[INPUT FOR THIS TASK Boundary: Start]
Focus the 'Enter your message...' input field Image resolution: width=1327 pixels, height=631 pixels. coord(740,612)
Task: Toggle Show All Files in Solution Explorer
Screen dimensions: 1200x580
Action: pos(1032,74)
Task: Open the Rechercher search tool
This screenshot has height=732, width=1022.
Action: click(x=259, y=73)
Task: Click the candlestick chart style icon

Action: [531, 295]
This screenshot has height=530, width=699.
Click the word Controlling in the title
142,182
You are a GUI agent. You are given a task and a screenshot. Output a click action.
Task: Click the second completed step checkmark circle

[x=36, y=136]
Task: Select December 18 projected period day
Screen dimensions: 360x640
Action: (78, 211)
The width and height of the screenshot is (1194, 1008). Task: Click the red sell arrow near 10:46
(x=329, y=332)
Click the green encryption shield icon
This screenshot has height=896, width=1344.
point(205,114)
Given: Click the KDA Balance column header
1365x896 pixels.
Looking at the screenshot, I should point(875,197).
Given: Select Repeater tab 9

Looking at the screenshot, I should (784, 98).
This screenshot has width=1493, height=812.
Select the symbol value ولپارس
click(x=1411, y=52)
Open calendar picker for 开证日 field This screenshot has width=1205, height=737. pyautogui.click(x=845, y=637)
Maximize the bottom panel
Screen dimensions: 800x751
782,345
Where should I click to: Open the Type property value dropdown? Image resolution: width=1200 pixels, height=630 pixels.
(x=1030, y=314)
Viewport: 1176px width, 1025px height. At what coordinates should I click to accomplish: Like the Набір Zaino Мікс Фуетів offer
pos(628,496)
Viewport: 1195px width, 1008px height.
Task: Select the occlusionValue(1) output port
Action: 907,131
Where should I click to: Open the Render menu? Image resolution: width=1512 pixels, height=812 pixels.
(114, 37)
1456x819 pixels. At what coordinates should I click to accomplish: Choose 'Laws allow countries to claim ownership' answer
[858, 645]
[INPUT FOR THIS TASK Boundary: End]
# [ASSIGNMENT]
Output the line containing "Where should I click to: Open the Type" and every line after it through the final line of the records above, exactly as written and nothing else.

# [RESULT FOR THIS EXERCISE]
Where should I click to: Open the Type property value dropdown? Image resolution: width=1200 pixels, height=630 pixels.
(x=1030, y=314)
Viewport: 1176px width, 1025px height. At what coordinates should I click to accomplish: Like the Набір Zaino Мікс Фуетів offer
pos(628,496)
Viewport: 1195px width, 1008px height.
Task: Select the occlusionValue(1) output port
Action: 907,131
Where should I click to: Open the Render menu? Image resolution: width=1512 pixels, height=812 pixels.
(114, 37)
1456x819 pixels. At what coordinates should I click to accomplish: Choose 'Laws allow countries to claim ownership' answer
[858, 645]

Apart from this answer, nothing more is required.